English model and photographer

Laura Emily Bailey (born 6 August 1972) is an English model and photographer. She has modelled for brands such as Guess, L'Oreal, Jaguar, Jaeger, and Marks and Spencer, among others.

==Early life and education==
Bailey was born in Oxford on 6 August 1972.

She went to Wheatley Park School, and was called Laura Birks then attended the University of Southampton.

==Career==
Bailey's most notable campaigns include Guess jeans, L'Oreal, Jaguar, Jaeger, Marks and Spencer, Bella Freud, Ray-Ban, Oetker Collection hotel, Bodas, Temperley London and Solange Azagury-Partridge. Bailey is the brand ambassador for the House of Chanel.

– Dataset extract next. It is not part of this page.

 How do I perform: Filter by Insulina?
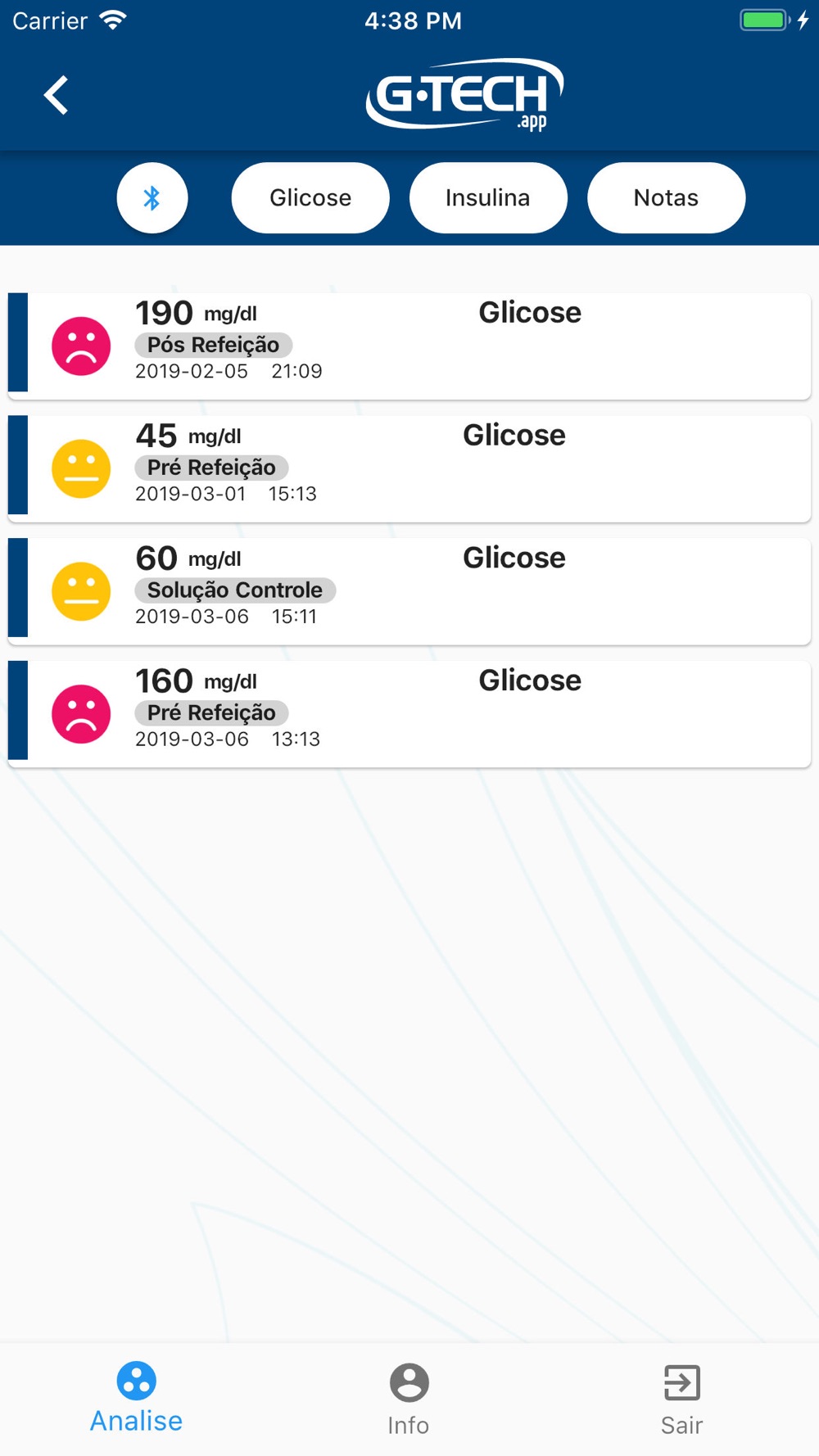[488, 197]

As a photographer her work has been published in Vogue, Violet Book, FT How To Spend It and more, alongside personal portrait and documentary projects.

Bailey has also produced and starred in a number of short films for fashion labels including Bella Freud, Solange Azagury-Partridge, Trager Delaney, and Shrimps.

In 2020 Bailey, in partnership with stylist Cathy Kasterine, collaborated with British menswear brand, Budd (shirtmakers) to create a collection of shirts and nightwear for women under the Bailey x Budd label.

==Other activities==
Bailey also works as a writer and has written on travel and style for Vogue, Harper's Bazaar, Vanity Fair, The Independent, the FT, The Daily Telegraph and The Sunday Times. She has been a contributing editor at British Vogue.
In 2010, along with a host of other celebrities, she was photographed by celebrity photographer Cambridge Jones for an exhibition opened by then Mayor of London Boris Johnson, intended to encourage people to participate in his climate change project.

She is a cultural ambassador for the British Fashion Council and an ambassador for Save The Children.